ARAHNUSANTARA.NET, TANJUNG REDEB- Kinerja PT Hutan Sanggam Berau (HSB) sepanjang tahun buku 2025 menunjukkan hasil yang sangat baik. Perusahaan daerah yang bergerak di sektor kehutanan tersebut kembali memperoleh opini Wajar Tanpa Pengecualian (WTP) atas laporan keuangannya yang telah diaudit.
Hal tersebut tersebut disampaikan dalam kegiatan publikasi laporan tahunan PT HSB yang digelar di kantor perusahaan, Kamis (12/3/2026).
Direktur Utama PT HSB, Roby Maula, mengatakan bahwa laporan keuangan perusahaan per 31 Desember 2025 telah melalui proses audit independen dan dinilai menyajikan kondisi keuangan secara wajar dalam semua aspek yang material.
Menurutnya, capaian opini WTP menjadi bukti bahwa tata kelola keuangan perusahaan dijalankan dengan prinsip transparansi dan akuntabilitas.
“Laporan keuangan perusahaan sudah melalui proses audit dan kembali memperoleh opini Wajar Tanpa Pengecualian.
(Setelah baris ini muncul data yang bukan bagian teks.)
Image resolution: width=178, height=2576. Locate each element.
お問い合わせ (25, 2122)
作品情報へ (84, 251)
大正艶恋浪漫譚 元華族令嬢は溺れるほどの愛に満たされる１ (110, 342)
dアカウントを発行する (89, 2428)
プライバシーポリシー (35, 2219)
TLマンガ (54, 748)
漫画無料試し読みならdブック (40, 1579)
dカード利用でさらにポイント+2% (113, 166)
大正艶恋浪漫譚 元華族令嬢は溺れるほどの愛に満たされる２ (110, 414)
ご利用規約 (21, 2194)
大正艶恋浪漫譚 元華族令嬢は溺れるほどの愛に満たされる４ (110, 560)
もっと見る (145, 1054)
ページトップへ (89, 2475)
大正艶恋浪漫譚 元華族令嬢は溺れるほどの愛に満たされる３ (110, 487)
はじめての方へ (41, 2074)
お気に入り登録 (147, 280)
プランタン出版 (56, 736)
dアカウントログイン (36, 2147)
Ini menunjukkan bahwa pengelolaan keuangan perusahaan dilakukan secara terbuka dan dapat dipertanggungjawabkan,” ujarnya.
Tak hanya itu, PT HSB juga membagikan dividen kepada para pemegang saham dari laba bersih yang diperoleh sepanjang 2025.
Roby menjelaskan, perusahaan mencatat laba bersih sebesar Rp6,8 miliar. Dari jumlah tersebut, sekitar 62 persen atau Rp4,2 miliar dialokasikan sebagai dividen.
Pembagian dividen dilakukan sesuai dengan komposisi kepemilikan saham. Pemerintah Kabupaten Berau sebagai pemegang saham terbesar menerima 50 persen atau sekitar Rp2,1 miliar. Sementara PT Inhutani I memperoleh 30 persen atau sekitar Rp1,2 miliar, dan Perusda Kehutanan Sylva Kaltim Sejahtera mendapatkan 20 persen atau sekitar Rp854 juta.
Meski mencatat kinerja positif, Roby mengakui sektor kehutanan masih dihadapkan pada sejumlah tantangan. Salah satunya adalah kenaikan Biaya Provisi Sumber Daya Hutan (PSDH) yang turut memengaruhi harga kayu di pasar.
Kondisi tersebut membuat sebagian industri pengolahan kayu menunda pembelian bahan baku karena harga yang meningkat.
“PSDH mengalami kenaikan cukup tinggi. Dampaknya, beberapa industri menahan pembelian kayu karena harga bahan baku menjadi lebih mahal,” jelasnya.
Menghadapi kondisi tersebut, para pemegang saham meminta perusahaan mulai menyiapkan strategi alternatif agar kinerja usaha tetap terjaga.
Salah satu langkah yang tengah dipertimbangkan adalah diversifikasi usaha dengan memanfaatkan kawasan hutan untuk kegiatan produktif lain di luar sektor kayu.
Roby menyebut, pengembangan komoditas pertanian menjadi salah satu opsi yang sedang dikaji, dengan tanaman jagung sebagai komoditas yang dinilai memiliki prospek ekonomi serta masa panen yang relatif cepat.
“Selain tetap mengoptimalkan usaha kayu, kami juga mulai mendorong pengembangan komoditas pertanian di kawasan hutan. Harapannya, ini bisa memberikan nilai tambah bagi perusahaan sekaligus mendukung program ketahanan pangan,” tutupnya.